** START OF Passage **
Research

Rescued From Oblivion: Lope Martin, Master of the High Seas

Written by Robert Fikes, Jr., Emeritus Librarian, San Diego State University 

 

                                                                                        

Thankfully, and at long last, the amazing story of an unusually gifted and resourceful Afro-Portuguese man named Lope Martin was presented to the world in 2021. Arguably the most consequential of all Black explorers of sub-Saharan ancestry, his unprecedented nautical achievement in 1565 helped streamline world commerce, thus demanding universal acknowledgement. There is sufficient documented evidence to prove he led an exciting life, to say the least. And the plot hatched centuries ago to kill him, to discredit him, and to erase memory of him ultimately failed.

The Portuguese initiated the slave trade in 1444 in West Africa when 235 natives were transported to Portugal, from the area we now call Nigeria. It was a grim existence for any person of African descent in the port cities of Europe in the early decades of the 16th century. Menial labor for them was the order of the day. Likely born in the Algarve on the southern coast of Portugal, there is no background information on Martin’s slave and white ancestors that made compatriots classify him a free mulatto. The exact date of his birth and the place and date of his death have not been ascertained; and there is no artist’s portrait of Martin for us to contemplate. He worked the docks loading domestic and foreign ships and performing other dangerous, backbreaking tasks attending them, but unlike the longshoremen and rough sailors with whom he interacted, Martin possessed keen intelligence and ambition that compelled him to better his lot.
** END OF Passage **
** START OF Information shown **
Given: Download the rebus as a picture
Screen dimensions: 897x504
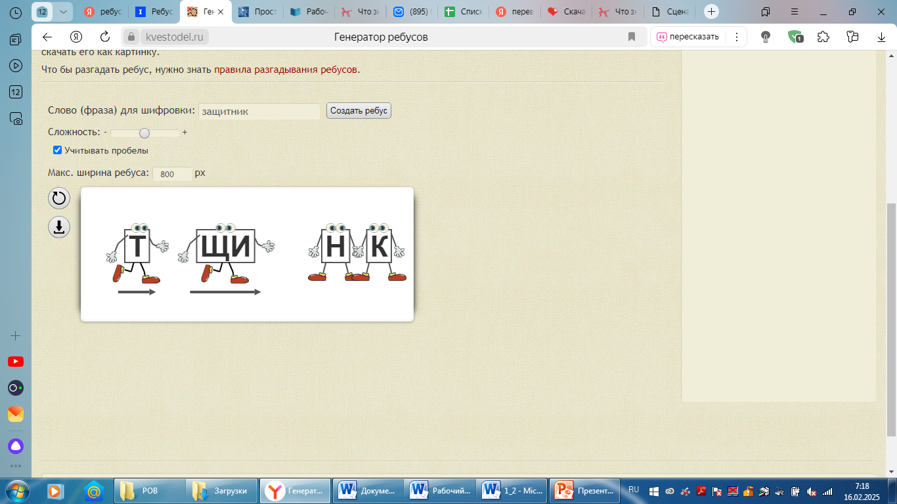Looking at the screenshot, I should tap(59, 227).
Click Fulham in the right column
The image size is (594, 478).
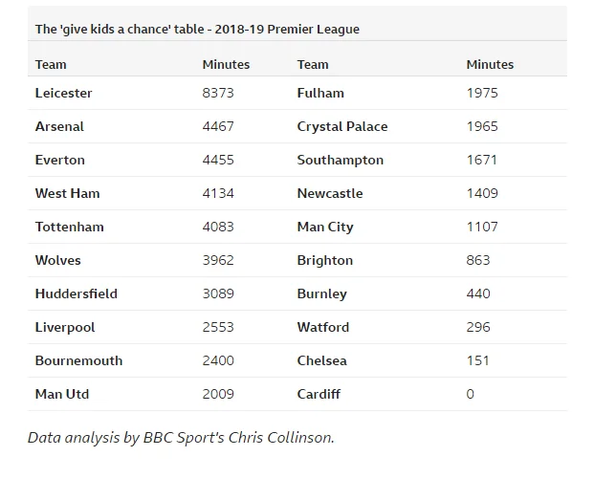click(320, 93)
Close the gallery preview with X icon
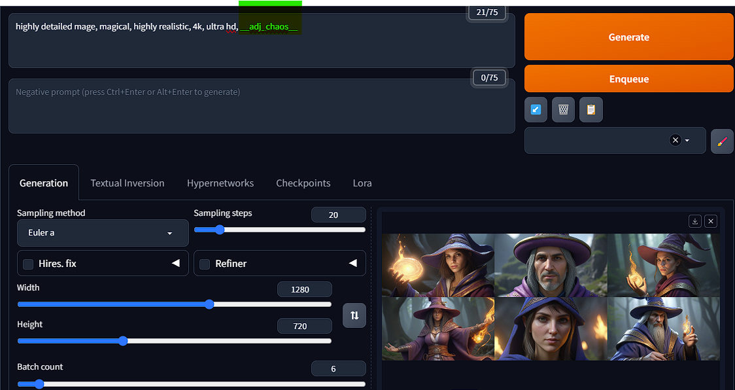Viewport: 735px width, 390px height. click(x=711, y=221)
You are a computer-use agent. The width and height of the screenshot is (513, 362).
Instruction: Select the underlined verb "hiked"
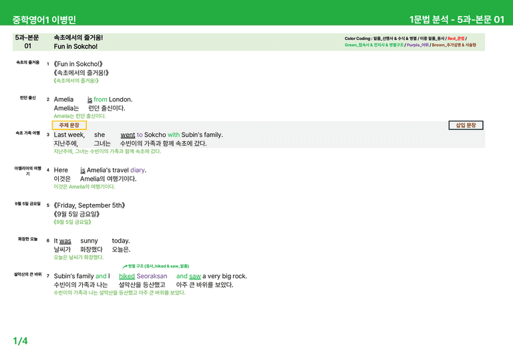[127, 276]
** END OF Information shown **
** START OF Information shown **
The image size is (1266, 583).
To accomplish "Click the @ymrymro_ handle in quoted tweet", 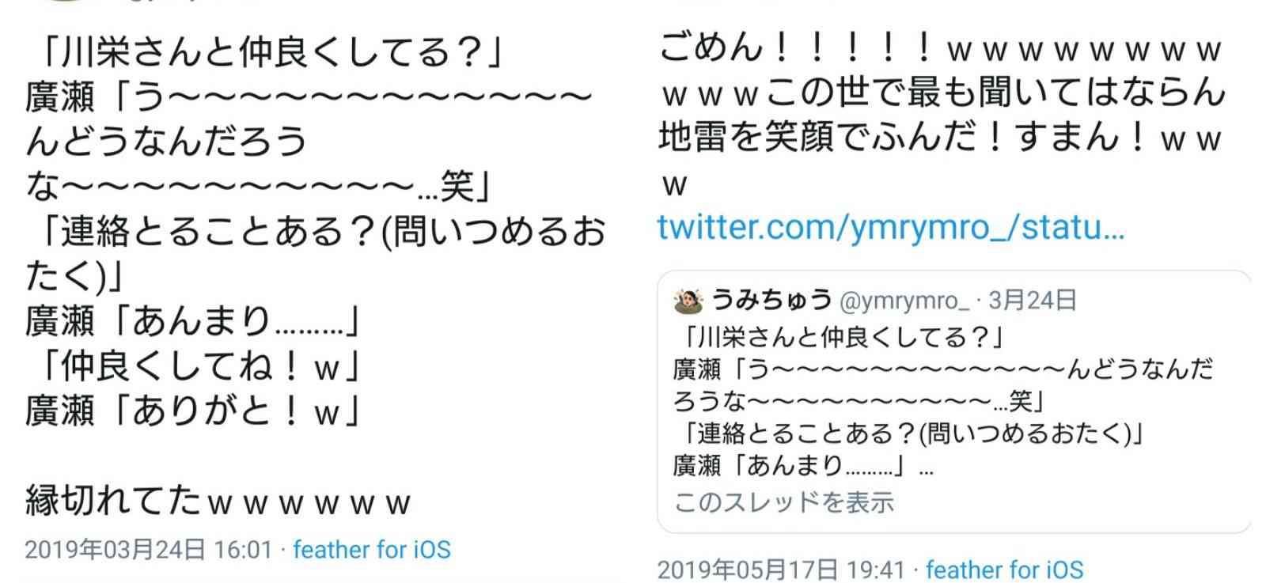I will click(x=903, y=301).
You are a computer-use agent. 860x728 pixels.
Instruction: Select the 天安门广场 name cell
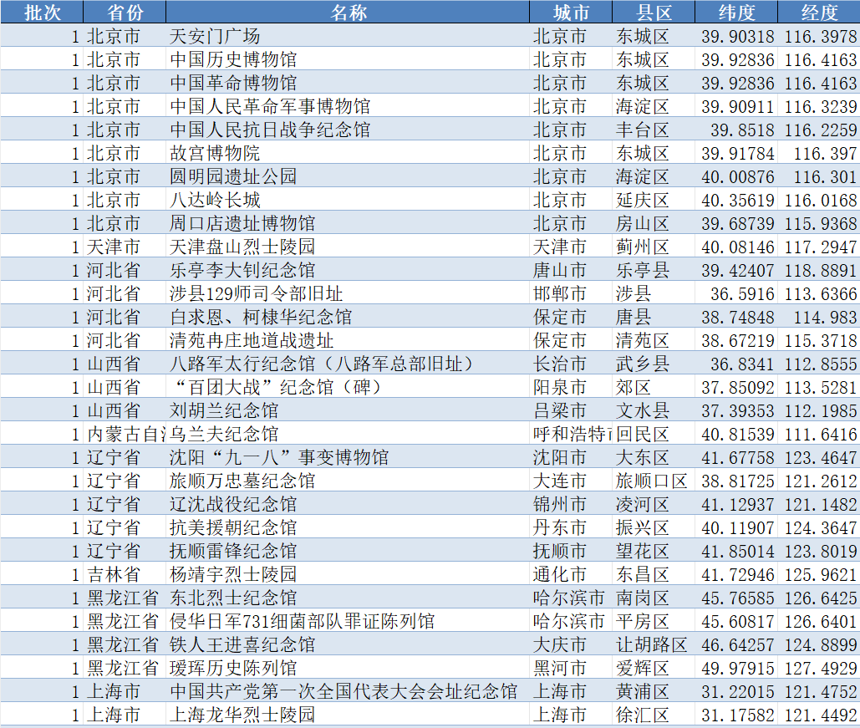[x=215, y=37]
** END OF Information shown **
# Directions:
- a) Reproduce the part of the Lope Martin article that begins at the words "Thankfully, and at" and stops after "him ultimately failed.".
- b) Write the next part of the article about Lope Martin, picking up after its last sentence.

# Responses:
- a)
Thankfully, and at long last, the amazing story of an unusually gifted and resourceful Afro-Portuguese man named Lope Martin was presented to the world in 2021. Arguably the most consequential of all Black explorers of sub-Saharan ancestry, his unprecedented nautical achievement in 1565 helped streamline world commerce, thus demanding universal acknowledgement. There is sufficient documented evidence to prove he led an exciting life, to say the least. And the plot hatched centuries ago to kill him, to discredit him, and to erase memory of him ultimately failed.

- b)
During the so-called Age of Discovery (or Age of Exploration) the evolution of sea navigation advanced technologically to the extent that prospective ship officers had to undergo formal training and examination before certification at the House of Trade in Seville, particularly pilots (navigators) who had to learn mathematics, cartography, astronomy, and master instruments to determine north-south latitude and the trickier triangulation of east-west longitude.

A quick study, Martin surpassed other students in the mastery of instrumentation and earned the reputation as one of Europe’s most competent licensed pilots. So, naturally, when Spain secretly committed to assembling a small fleet to outmanoeuvre Portugal, its formidable competitor that essentially operated a trade monopoly in Asia, no less a figure than King Phillip II personally dispatched Martin, a married man who artfully deceived everyone into believing he was born in Spain, to the secluded port town of Barra de Navidad, Mexico (Nueva España). He was to serve with a ‘dream team’ of captains and pilots aboard the four vessels constructed there who were directed to execute the first-ever round trip from the Americas to the Orient and back, and in doing so establish bases of operation to facilitate future expeditions.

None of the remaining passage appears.